Lorsque tout fut prêt et que nous remontâmes, ma sœur Tania avait cédé à la fatigue et dormait pelotonnée sur un divan dans la chambre de petite tante. On avait couché Volodia. Maman évoquait le bon vieux temps avec tante et Maria Nikolaïevna. Ma sœur Lise nous lançait des regards interrogateurs. Chacune des minutes de cette soirée est restée gravée dans ma mémoire.

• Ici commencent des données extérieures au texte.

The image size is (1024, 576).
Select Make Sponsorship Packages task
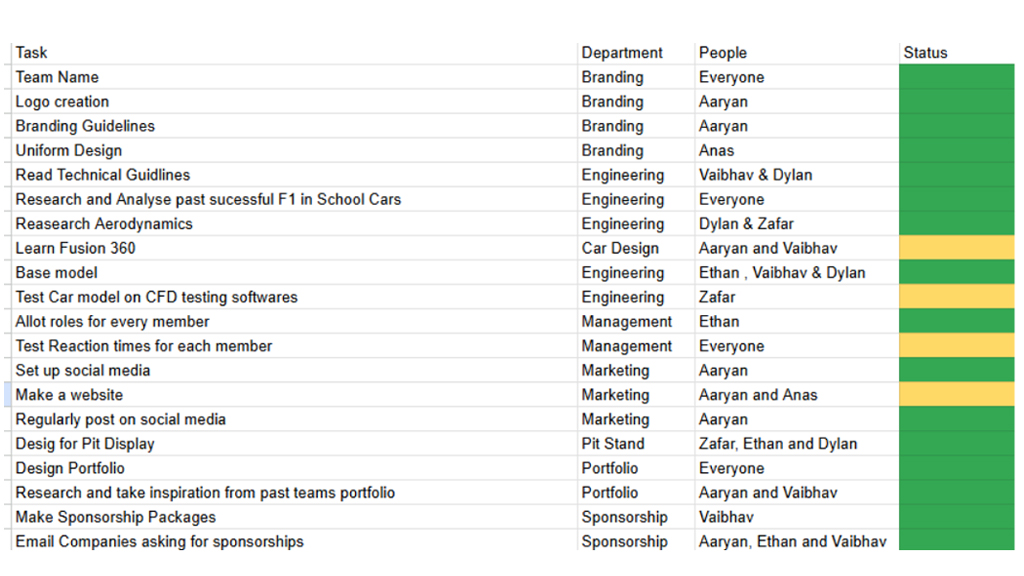click(295, 517)
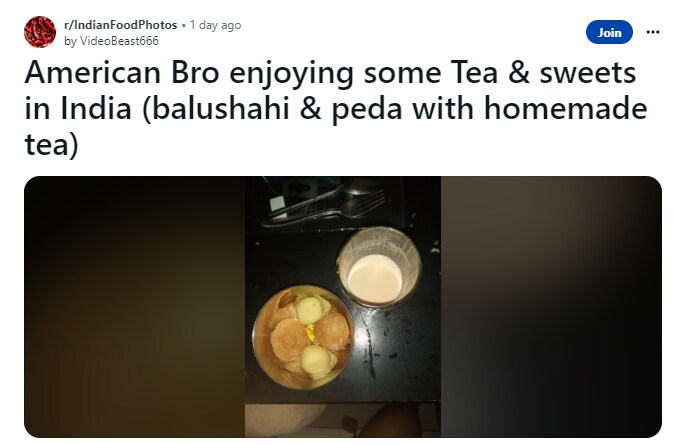Image resolution: width=673 pixels, height=445 pixels.
Task: Click the upper yellow peda sweet in the bowl
Action: pyautogui.click(x=309, y=311)
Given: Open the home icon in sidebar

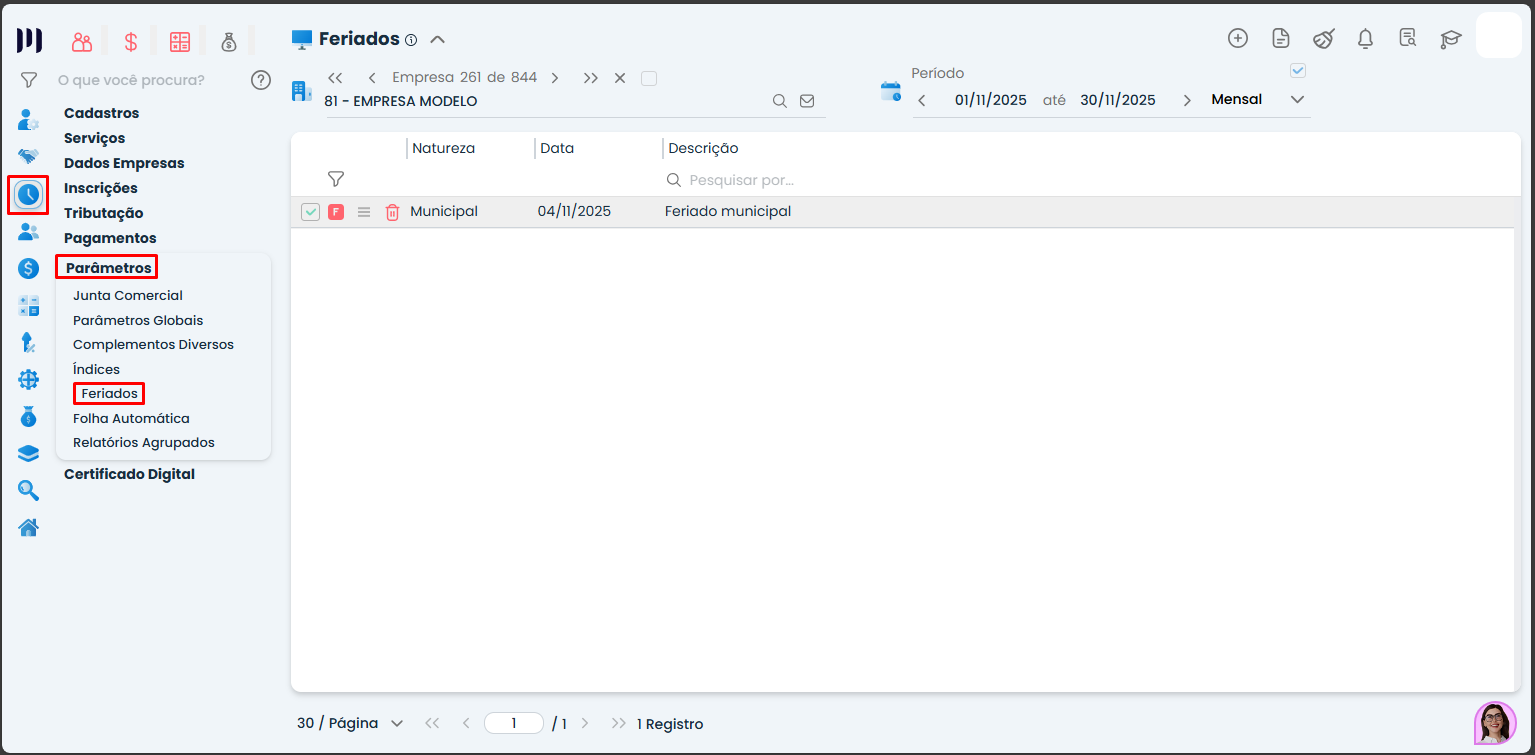Looking at the screenshot, I should tap(28, 527).
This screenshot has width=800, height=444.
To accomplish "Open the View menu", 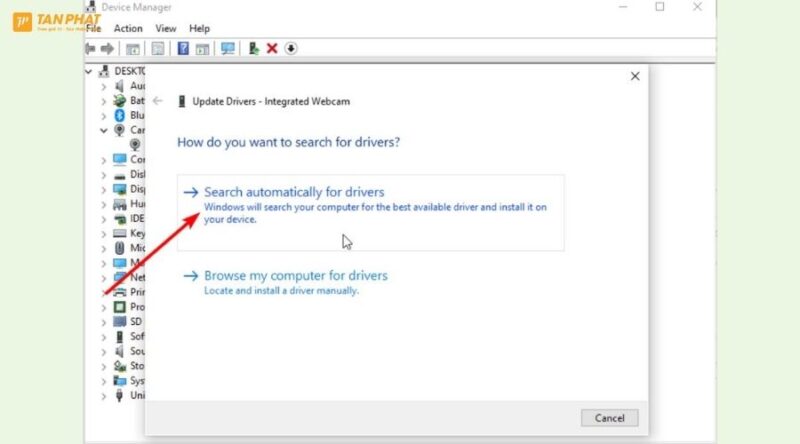I will [166, 29].
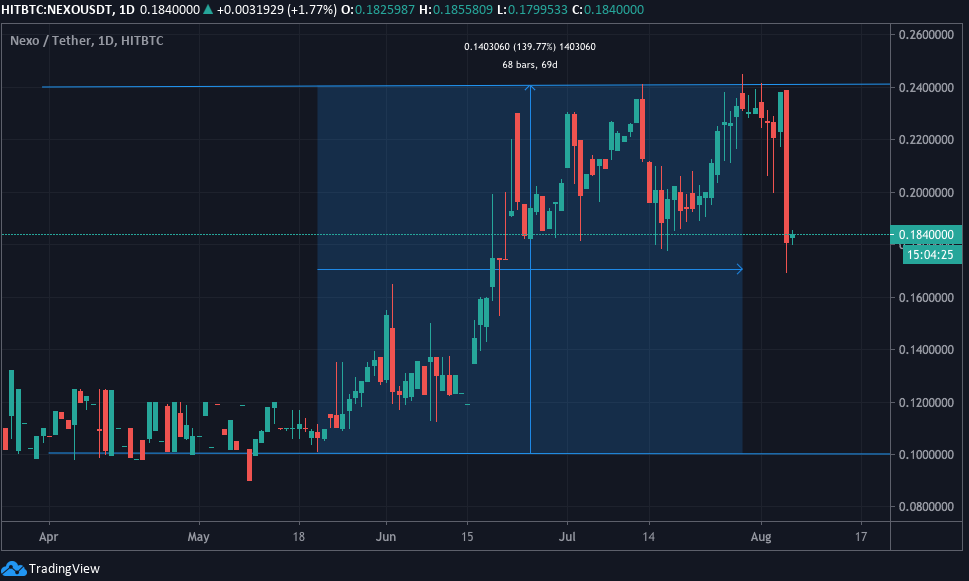Click the Aug label on time axis
The image size is (969, 581).
click(x=760, y=536)
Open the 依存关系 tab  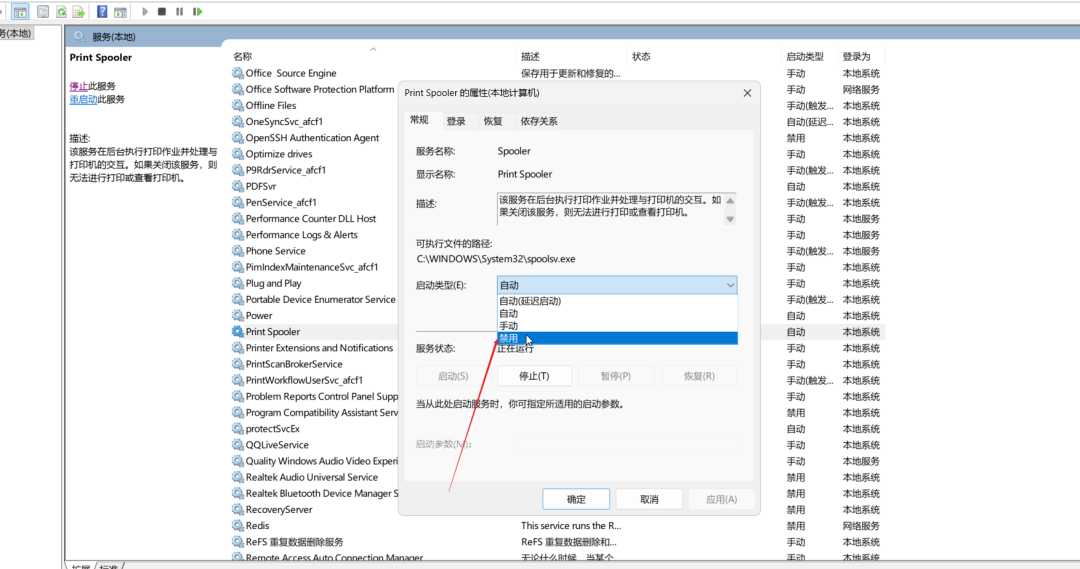pos(538,121)
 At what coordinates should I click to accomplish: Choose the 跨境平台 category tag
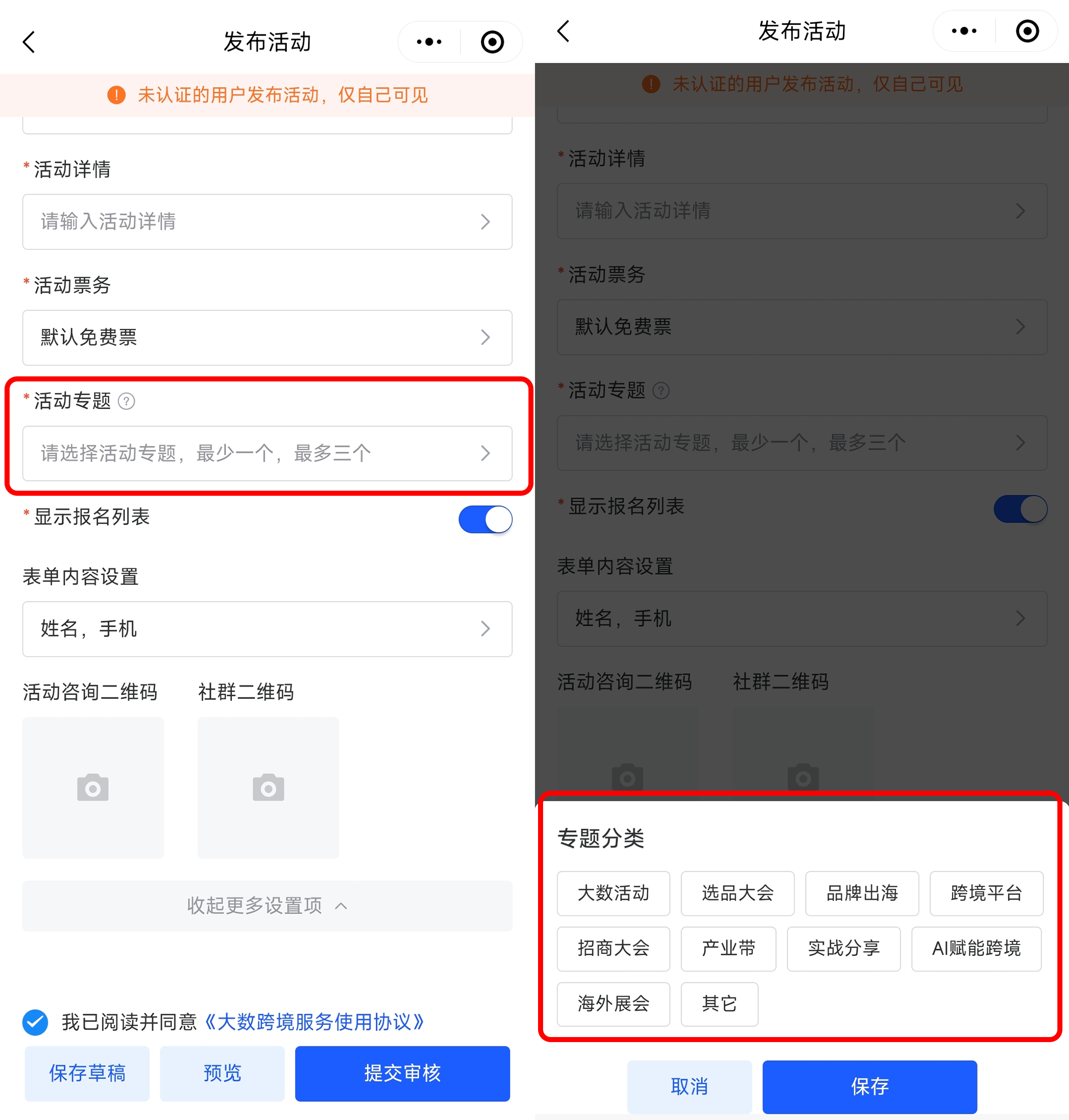[x=987, y=893]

A la salle à manger, qu’éclairait une baie vitrée, Alekseï, le valet de chambre, mettait le couvert. Il était de petite taille et louchait un peu. Douniacha, imposante et non dépourvue de beauté, lui prêtait assistance. Elle était fille de diadka Nicolas dont Léon Nikolaïévitch a tracé le portrait dans Enfance. La porte de la salle à manger s’ouvrait au milieu du panneau sur un petit salon et laissait apercevoir un vieux clavecin en bois de rose. Les portes du salon donnaient accès sur une baie semblable à celle de la salle à manger d’où l’on avait une vue ravissante qui, par la suite et durant ma vie entière, devait charmer mes regards et que j’aime encore aujourd’hui.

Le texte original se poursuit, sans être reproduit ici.